■ TEXT SHOWN ■
* start *
According to the 2020 RGGI Operating Plan Amendment numbers shown in the 76West Financial Awards and NYSERDA RGGI Funding Summary, RGGI is the primary source of funding for the 76West program.  Clearly, the 76West competition does not emphasize strategies that best advance CO2 emissions reductions goals of the State.  That suggests that this competition is one of the reasons why the RGGI investments are not producing socially cost of carbon effective reductions.


Governor Cuomo has said:

“New York has made unprecedented progress in reducing its carbon footprint, while making great strides in transforming the economy into one that is cleaner, greener, stronger and more sustainable than ever before,” Governor Cuomo said “The Regional Greenhouse Gas Initiative has been an incredible success in reducing emissions throughout New York and the Northeast, while supporting thousands of jobs and billions of dollars of investments in green development projects.”

As noted above.  I have shown that the cheaper price of natural gas due to hydrofracking was the primary cause of the “unprecedented progress” in reducing New York’s carbon footprint.  Furthermore, RGGI investments have not been effective tools to reduce emissions.  These facts directly contradict Cuomo’s claims.
* end *
■ TASK SET ■
1. Please rewrite the paragraph beginning "According to the 2020 RGGI Operating Plan Amendment" in the RGGI text as a short list that keeps its main facts.
2. Summarize the RGGI text in two sentences.

■ PROVIDED INFORMATION ■
* start *
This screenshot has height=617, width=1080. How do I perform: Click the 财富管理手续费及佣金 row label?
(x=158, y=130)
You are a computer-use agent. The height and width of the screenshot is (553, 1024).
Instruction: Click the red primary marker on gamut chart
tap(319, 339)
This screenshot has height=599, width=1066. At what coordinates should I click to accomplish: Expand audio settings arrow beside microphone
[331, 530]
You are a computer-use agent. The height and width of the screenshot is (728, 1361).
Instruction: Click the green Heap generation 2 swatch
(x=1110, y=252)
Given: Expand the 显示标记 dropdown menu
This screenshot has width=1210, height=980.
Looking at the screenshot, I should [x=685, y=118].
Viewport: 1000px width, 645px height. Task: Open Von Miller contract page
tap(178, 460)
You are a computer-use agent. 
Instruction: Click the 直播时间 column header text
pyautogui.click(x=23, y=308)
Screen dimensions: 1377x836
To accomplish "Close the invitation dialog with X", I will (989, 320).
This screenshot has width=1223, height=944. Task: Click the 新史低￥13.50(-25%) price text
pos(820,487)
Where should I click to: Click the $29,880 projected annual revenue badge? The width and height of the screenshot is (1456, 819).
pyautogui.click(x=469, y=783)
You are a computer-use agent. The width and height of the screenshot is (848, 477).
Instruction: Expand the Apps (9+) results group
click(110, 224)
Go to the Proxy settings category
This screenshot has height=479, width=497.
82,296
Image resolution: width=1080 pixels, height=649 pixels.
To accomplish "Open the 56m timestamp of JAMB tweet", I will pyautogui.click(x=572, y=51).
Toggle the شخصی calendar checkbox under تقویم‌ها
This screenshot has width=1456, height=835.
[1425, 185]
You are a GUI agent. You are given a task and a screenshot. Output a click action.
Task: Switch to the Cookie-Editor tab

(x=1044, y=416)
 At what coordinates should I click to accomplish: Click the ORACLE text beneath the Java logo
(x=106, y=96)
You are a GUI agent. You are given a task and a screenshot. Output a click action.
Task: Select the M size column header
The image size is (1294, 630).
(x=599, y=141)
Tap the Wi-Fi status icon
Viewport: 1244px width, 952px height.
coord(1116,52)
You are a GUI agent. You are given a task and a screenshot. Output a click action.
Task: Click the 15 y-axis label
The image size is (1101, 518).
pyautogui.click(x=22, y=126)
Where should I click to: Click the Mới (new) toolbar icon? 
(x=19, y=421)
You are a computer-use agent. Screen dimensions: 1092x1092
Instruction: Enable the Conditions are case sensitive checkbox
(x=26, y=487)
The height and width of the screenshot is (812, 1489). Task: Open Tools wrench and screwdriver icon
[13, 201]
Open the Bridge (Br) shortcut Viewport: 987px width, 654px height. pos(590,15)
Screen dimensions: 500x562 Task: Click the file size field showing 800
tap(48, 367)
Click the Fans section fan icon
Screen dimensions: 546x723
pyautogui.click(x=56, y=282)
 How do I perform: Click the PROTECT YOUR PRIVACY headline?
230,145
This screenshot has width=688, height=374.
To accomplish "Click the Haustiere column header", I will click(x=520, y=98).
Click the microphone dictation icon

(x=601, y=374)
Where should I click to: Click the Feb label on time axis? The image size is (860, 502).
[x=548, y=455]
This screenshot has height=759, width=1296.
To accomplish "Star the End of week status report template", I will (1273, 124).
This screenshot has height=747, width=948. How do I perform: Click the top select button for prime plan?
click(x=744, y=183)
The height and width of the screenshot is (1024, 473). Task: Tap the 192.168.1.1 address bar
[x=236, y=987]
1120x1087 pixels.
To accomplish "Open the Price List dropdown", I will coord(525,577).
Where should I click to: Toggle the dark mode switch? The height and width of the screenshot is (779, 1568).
* end *
■ RESULTS OF THE EXERCISE ■
1.
- Based on the 2020 RGGI Operating Plan Amendment figures in the 76West Financial Awards and NYSERDA RGGI Funding Summary, RGGI is the primary funding source for the 76West program.
- The 76West competition does not emphasize the strategies that best advance the State's CO2 emissions reduction goals.
- This suggests the competition is one reason RGGI investments are not producing reductions that are cost-effective in terms of the social cost of carbon.

2. RGGI is the primary funder of the 76West competition, which does not emphasize the strategies that best advance the State's CO2 reduction goals and so appears to be one reason RGGI investments are not producing cost-effective reductions. Governor Cuomo credited RGGI with New York's unprecedented carbon reductions, thousands of jobs and billions in green investment, but the text argues that cheaper natural gas from hydrofracking was the primary cause of those reductions and that RGGI investments have not been effective, contradicting his claims.